**SELECTED PASSAGE**:
* * * * * * *

Share price gapped up nicely this morning, opening at 30c and is currently trading at 31.5c, up 36.96% from yesterday's close of 23c. Volume is the highest daily volume ever traded since listing with more than 4.5 million shares having changed hands since the open.


----------



## Cam019 (11 July 2018)




----------



## Cam019 (12 July 2018)




----------



## greggles (16 September 2019)

CWX looks to be on the comeback trail at last after bottoming out around 10c in June and July.

The focus is back on the Paterson Province after Newcrest reported some monster intercepts at Havieron on 10 September: https://stockhead.com.au/resources/...mammoth-gold-copper-intersection-at-havieron/

Sixteen targets have been identified at the Red Dog tenement at the company's Paterson Project and six targets with combined gravity and magnetic anomalies have been prioritised for early drill testing in H2 2019.






I'm keeping an eye on all the juniors with tenements in this area such as CWX, AZY and A1C. Any of them could come up with the kind of intercepts that Newcrest reported recently, and with such small market caps the impact on the share price would be huge.


----------



## barney (16 September 2019)

greggles said:


> I'm keeping an eye on all the juniors with tenements in this area such as CWX, AZY and A1C.




Appreciate the heads up Greg ..... A1C?? Company name, thanks??

* * * * * * *

**PROVIDED MATERIAL**:
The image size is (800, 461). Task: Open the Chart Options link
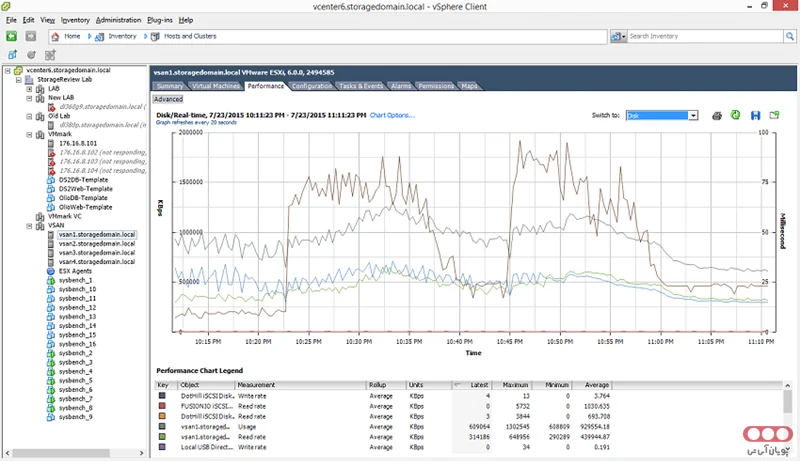[x=392, y=115]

* * * * * * *

**REQUIRED TASKS**:
**A)** Answer these from the stock forum thread:
(i) At what price did the shares open on the morning of the price gap?
(ii) On what date did Newcrest report the intercepts at Havieron?
(iii) How many targets were identified at the Red Dog tenement?
**B)** Continue the stock forum thread from its last post.

**WRITTEN ANSWERS**:
**A)**
(i) 30c
(ii) 10 September
(iii) Sixteen

**B)**
----------



## greggles (16 September 2019)

barney said:


> Appreciate the heads up Greg ..... A1C?? Company name, thanks??




Sorry barney, I meant A1M - AIC Mines, formerly Intrepid Mines. Merged with AIC Resources earlier this year.

I think out of all of them A1M has the most potential given the projects they are involved in and the management behind it.


----------



## oilleak (29 November 2020)

CWX drilling prospects again......Recent capital raise ....Low SOI.....drilling in proven turf.......Should boom on any goodly results.

Some large partners with deep pockets...


----------



## oilleak (4 January 2021)

CWX drill results will flow in over the next 6 months .

Low issue shares and any positive results should add materially to the shareprice....good ground in proven areas with large partners ....

Oakover Manganese Farm In and Joint Venture Agreement gives another string to the bow while they concentrate on gold exploration.....

As long as gold stays popular CWX in with a show....


----------



## Trav. (4 January 2021)

@oilleak how long will the cash last for for? exploration and JV's. 1 or 2 years ? Thoughts

- $6 Million raised Sept / Oct 2020 @ $0.20, for Tropicana North, Fraser Range and Jamieson Projects
- Qtr end Sept Cash = $3.234 million

So my basic calc is that have approx $9.2 Million at the end of 2020 for the existing projects and the latest JV


----------



## oilleak (4 January 2021)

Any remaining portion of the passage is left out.